DATA FOR ANALYSIS START
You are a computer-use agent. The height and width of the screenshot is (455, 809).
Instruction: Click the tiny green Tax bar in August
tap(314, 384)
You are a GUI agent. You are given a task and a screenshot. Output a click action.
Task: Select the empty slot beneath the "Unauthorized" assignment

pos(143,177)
DATA FOR ANALYSIS END
Report how many lines of the data contain the word "agent", using the number alone.

2